The most extreme revisionist account of America’s entry into World War II, Back Door to War, by Charles C. Tansill, a professor of American diplomatic history at Georgetown University, was published in 1952. Tansill had previously addressed the issue of distorted accounts of American history when he accused Lincoln, whom he called a “‘do-nothing’ soldier, invincible in peace and invisible in war,” of having tricked the South into attacking Fort Sumter and thereby precipitating the Civil War.{34} Tansill’s book made a strong impression on Holocaust deniers who energetically promote it and use his arguments as a foundation for their own. Tansill declared that the “main objective” of American foreign policy during the first half of the twentieth century was “the preservation of the British Empire.” He linked U.S. entry into World War I with the rise of Nazism in Europe, the former having resulted in the latter: “Our intervention completely shattered the old balance of power and sowed the seeds of inevitable future conflict.” According to him this sordid set of affairs did not end with World War I, and in his view America’s entry into World War II was thus an attempt to preserve, irrespective of the cost, the “bungling handiwork of 1919.”{35}

Tansill set out a number of arguments that would become essential elements of Holocaust denial. Most have no basis in fact; for example, Tansill and other revisionists contended that Hitler did not want to go to war with Poland but planned for Germany and Poland to dominate Europe together. If Poland had agreed to Hitler’s scheme that it become the chief satellite in the Nazi orbit, its security would have been guaranteed.{36} It was the Poles’ refusal—prompted by promises they had received from the British and made at Americas urging—to accede to the Nazi plan that was responsible for the outbreak of the war. Therefore it was American machinations that were ultimately responsible for pushing Poland into war and precipitating World War II.{37} Roosevelt, according to this extreme revisionist point of view, played a “grotesque role” in the entire episode by pressing British Prime Minister Neville Chamberlain to make promises to the Poles that could not be fulfilled.{38} These extreme arguments, which are rejected by virtually all historians, ignore the fact that Hitler did not intend to make Poland a satellite but to decimate it and that he regarded the Poles as Untermenschen, less than complete human beings. These arguments also exaggerate Roosevelt’s role in convincing the British and the Poles to go to war. Stretching existing historical evidence to distorted limits, these arguments exonerated Nazi Germany and placed responsibility for the war on the Allies. Not surprisingly, deniers would make them a critical component of the nexus of arguments that together constitute their world view.

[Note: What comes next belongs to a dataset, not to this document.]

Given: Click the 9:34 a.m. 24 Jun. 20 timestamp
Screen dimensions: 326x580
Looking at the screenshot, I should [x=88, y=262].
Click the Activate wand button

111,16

Among the extremists who, within months of the end of the war, were engaged in an attempt to lessen Germany’s burden of responsibility were the vanguard of the deniers. They generally agreed that the United States should not have allowed itself to be drawn into the war. But their primary objective was to help Germany regain moral standing in the world. They believed that a strong, revived Germany was the key to the future of Western Europe. They recognized that the Allies in general and Americans in particular were likely to balk at aiding a country that was perceived as vicious, if not genocidal. It was necessary, therefore, to mitigate, if not totally dissipate, the uniqueness of Germany’s wartime behavior. They did so in a number of ways: by portraying Nazi Germany in a positive light, by minimizing the severity of its hostile actions, and by engaging in immoral equivalencies—that is, by citing what they claimed were comparable Allied wrongs.

Some of them were quite sympathetic to Hitler and portrayed him as a leader whose only motivation was the good of his own country. In addition to demonstrating a conciliatory attitude toward Poland, he had sought to avoid war. He was, according to Austin App, a “man of architecture and art, not of armaments and war.” He did not want to go to war and was reluctant to mobilize the German people.{39} Hitler’s Germany had been a society with many positive features that were overlooked because of disproportionate focus on some of its less appealing domestic policies.{40} The war could not be defined as a moral struggle: All sides had been equally devious and, consequently, were equally guilty. In order to free Germany of its particular burden of guilt those engaged in this effort had to address directly the issue of the atrocities committed under the Nazis. The most extreme among them tried to neutralize German actions by directly comparing the Nazis’ annihilation of the Jews and murder of millions of others with Allied actions. They contended that the United States had committed wrongdoings of the same magnitude. The ardent isolationist Freda Utley made the same point in The High Cost of Vengeance:

If imitation is the sincerest form of flattery no one ever paid a higher compliment to the Nazis than their conquerors…. We reaffirmed the Nazi doctrine that “might makes right.” Instead of showing the Germans that Hitler’s racial theories were both wrong and ridiculous, we ourselves assumed the role of a master race.{41}

The argument that the United States committed atrocities as great, if not greater, than those committed by Germany has become a fulcrum of contemporary Holocaust denial and a theme repeated continually in their literature. But the deniers do not stop with this. In order to achieve their goals, one of which is the historical rehabilitation of Germany, they must “eliminate” the Holocaust. Once they do so, this equation—everyone is equally guilty—becomes even easier to make. If there was no Holocaust and the Allies committed terrible atrocities, then what was so bad about Nazi Germany?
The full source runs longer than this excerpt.